妊娠中のサプリ選びは慎重に

妊娠中・授乳中は、赤ちゃんへの影響を考えるとサプリメントの選択には特別な注意が必要です。「自然由来だから安心」「食品だから大丈夫」という思い込みは危険です。必ず医師・産婦人科医に相談したうえで使用することが大前提となります。
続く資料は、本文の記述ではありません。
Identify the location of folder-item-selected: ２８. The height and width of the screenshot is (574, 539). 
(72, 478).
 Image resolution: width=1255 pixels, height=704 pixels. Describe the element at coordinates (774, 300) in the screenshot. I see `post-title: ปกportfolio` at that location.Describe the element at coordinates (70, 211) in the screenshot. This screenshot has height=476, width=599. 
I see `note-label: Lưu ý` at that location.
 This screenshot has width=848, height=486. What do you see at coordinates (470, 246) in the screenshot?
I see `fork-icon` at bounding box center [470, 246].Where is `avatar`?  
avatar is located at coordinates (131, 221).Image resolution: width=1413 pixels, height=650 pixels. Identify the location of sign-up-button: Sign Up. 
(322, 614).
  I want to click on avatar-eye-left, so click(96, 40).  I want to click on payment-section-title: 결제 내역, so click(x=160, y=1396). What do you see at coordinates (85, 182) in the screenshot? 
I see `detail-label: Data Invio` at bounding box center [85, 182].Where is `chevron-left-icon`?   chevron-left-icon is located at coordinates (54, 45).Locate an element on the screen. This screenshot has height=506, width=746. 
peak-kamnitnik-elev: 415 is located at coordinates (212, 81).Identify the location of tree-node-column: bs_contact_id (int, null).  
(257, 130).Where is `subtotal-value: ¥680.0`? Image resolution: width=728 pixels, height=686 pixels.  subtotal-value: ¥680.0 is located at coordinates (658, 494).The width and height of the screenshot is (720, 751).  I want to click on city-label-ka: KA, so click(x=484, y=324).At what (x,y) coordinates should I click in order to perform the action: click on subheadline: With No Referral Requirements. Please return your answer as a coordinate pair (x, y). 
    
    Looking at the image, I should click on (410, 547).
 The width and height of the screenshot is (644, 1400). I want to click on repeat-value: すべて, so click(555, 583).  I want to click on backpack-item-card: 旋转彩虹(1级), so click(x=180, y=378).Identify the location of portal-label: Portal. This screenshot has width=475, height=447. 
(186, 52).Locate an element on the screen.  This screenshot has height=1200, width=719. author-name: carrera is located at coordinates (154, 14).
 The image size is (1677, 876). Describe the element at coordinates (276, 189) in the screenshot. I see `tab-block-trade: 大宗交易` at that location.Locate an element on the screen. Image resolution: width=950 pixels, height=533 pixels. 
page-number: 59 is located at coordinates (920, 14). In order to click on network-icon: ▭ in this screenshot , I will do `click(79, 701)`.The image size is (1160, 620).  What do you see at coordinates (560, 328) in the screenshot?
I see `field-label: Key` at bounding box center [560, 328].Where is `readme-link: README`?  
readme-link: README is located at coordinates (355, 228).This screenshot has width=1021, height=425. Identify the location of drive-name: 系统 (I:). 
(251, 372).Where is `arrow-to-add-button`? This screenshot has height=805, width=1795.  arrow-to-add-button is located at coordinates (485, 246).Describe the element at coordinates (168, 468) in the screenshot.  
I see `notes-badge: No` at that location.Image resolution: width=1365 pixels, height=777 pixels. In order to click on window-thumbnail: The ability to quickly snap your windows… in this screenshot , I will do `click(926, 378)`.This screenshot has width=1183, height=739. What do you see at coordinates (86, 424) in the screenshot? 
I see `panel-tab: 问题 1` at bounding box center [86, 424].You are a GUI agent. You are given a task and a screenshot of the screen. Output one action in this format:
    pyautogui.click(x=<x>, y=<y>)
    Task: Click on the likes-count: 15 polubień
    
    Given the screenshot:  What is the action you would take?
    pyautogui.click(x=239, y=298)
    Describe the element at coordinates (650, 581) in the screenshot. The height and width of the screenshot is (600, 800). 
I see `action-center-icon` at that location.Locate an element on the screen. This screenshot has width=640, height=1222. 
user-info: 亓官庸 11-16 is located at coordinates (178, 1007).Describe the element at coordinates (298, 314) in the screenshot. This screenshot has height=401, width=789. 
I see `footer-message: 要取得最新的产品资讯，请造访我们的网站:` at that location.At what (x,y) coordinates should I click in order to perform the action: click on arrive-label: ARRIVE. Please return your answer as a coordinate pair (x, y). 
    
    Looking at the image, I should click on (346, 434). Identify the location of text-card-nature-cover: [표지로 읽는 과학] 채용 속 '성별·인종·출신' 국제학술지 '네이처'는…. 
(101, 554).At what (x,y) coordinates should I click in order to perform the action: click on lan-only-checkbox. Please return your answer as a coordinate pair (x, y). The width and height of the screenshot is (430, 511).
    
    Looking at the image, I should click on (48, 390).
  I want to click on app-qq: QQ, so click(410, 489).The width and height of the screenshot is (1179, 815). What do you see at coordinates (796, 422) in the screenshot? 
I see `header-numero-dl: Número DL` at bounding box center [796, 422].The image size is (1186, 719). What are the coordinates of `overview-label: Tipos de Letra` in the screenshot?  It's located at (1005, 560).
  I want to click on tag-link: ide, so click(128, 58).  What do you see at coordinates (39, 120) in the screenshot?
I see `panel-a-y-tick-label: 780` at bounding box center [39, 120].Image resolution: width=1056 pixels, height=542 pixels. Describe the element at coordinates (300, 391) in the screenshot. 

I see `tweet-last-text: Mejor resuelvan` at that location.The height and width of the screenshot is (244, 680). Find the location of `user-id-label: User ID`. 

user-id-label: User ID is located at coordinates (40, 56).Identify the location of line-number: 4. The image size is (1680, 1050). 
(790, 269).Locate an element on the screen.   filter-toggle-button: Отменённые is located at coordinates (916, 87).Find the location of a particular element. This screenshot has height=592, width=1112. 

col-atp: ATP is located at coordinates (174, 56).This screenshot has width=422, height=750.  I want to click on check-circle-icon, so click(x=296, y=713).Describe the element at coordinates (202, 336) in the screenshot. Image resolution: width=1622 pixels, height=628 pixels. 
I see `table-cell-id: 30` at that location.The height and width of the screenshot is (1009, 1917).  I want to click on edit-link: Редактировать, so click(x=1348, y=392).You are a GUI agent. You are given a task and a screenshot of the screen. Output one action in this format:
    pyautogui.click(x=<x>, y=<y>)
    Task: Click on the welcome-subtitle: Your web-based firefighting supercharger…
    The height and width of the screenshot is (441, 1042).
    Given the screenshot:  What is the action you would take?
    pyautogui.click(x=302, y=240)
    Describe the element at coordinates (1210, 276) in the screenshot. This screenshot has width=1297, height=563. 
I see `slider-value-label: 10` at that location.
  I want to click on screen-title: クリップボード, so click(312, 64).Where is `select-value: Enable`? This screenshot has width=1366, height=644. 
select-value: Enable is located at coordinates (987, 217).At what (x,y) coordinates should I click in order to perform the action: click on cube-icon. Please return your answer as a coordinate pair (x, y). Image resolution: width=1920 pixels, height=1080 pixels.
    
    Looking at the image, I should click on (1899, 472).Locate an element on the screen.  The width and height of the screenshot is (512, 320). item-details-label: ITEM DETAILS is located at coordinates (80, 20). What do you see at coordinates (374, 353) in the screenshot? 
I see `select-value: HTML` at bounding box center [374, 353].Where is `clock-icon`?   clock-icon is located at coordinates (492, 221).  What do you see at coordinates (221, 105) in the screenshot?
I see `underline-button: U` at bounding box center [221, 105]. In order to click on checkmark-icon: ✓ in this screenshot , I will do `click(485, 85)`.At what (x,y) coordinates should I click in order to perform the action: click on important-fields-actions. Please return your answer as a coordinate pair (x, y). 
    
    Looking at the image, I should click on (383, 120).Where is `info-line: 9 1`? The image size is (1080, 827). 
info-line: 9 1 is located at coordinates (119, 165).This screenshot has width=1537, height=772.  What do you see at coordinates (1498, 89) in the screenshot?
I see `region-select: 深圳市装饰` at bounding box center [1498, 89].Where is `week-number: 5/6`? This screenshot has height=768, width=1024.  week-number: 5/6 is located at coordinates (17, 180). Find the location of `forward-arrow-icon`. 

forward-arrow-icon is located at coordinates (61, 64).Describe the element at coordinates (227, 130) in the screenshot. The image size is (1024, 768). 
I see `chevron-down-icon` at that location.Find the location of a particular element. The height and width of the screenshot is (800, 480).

このページでは、一般的に妊娠中・授乳中に推奨される成分と、避けるべき成分についての基礎知識をご紹介します。

妊娠中に積極的に摂りたい栄養素

① 葉酸(フォリックアシッド)

妊娠初期に特に重要とされる栄養素です。厚生労働省は、妊娠を計画している女性・妊娠初期の女性に対して、食事に加えてサプリメントから1日400μgの葉酸を摂取することを推奨しています(神経管閉鎖障害のリスク低減のため)。妊娠に気づく前から摂り始めることが推奨されています。

② 鉄分

妊娠中は血液量が増加し、赤ちゃんへの鉄供給も必要なため、鉄分不足(鉄欠乏性貧血)になりやすい時期です。食事だけでは不足する場合、医師の指示のもと鉄サプリを使用します。

③ カルシウム・ビタミンD

赤ちゃんの骨・歯の形成に欠かせない栄養素です。ビタミンDはカルシウムの吸収を助けるため、セットで意識することが大切です。

④ DHA・EPA(オメガ3脂肪酸)

赤ちゃんの脳・神経の発達に関与するとされています。魚の摂取が難しい場合、藻類由来のDHAサプリが選択肢になります。

妊娠中・授乳中に避けるべき成分

成分・素材 注意が必要な理由
ビタミンA(レチノール)の大量摂取 過剰摂取は胎児の奇形リスクとの関連が指摘されています
ハーブ系成分(センナ・アロエ・ブラックコホシュなど) 子宮収縮作用や流産・早産のリスクが報告されているものがあります
カフェインの高濃度サプリ 過剰なカフェインは胎児の発育に影響する可能性があります
ダイエット目的の脂肪燃焼系サプリ 成分の安全性が妊娠中に検証されていないものが多い
イソフラボンの高用量サプリ ホルモンへの影響が懸念されます

産後・授乳中のサプリについて

産後も赤ちゃんへの栄養は母乳を通じて受け渡されるため、授乳中も服用するサプリには注意が必要です。産後は疲労回復・鉄補給・カルシウム補給が特に重要になります。

  • 葉酸:授乳中も継続摂取を推奨する医師が多い
  • 鉄分:産後出血や授乳による消耗を補うため引き続き必要なことがある
  • ビタミンD:母乳栄養の赤ちゃんはビタミンD不足になりやすいため、母親側の摂取も大切

妊娠中のダイエットサプリ使用はNG

妊娠中の過度なカロリー制限や脂肪燃焼系サプリの使用は、赤ちゃんの発育に悪影響を与える可能性があります。妊娠中はダイエット目的のサプリ使用を避け、必要な栄養をしっかり摂ることを優先しましょう。体重管理については産婦人科医の指示に従ってください。

まとめ

妊娠中・授乳中のサプリメント服用は、「良かれ」と思っても赤ちゃんに影響することがあります。自己判断は避け、必ず医師・産婦人科医に相談してから使用することが何より大切です。葉酸・鉄・カルシウムなどの基本栄養素を適切な量で摂ることを意識しましょう。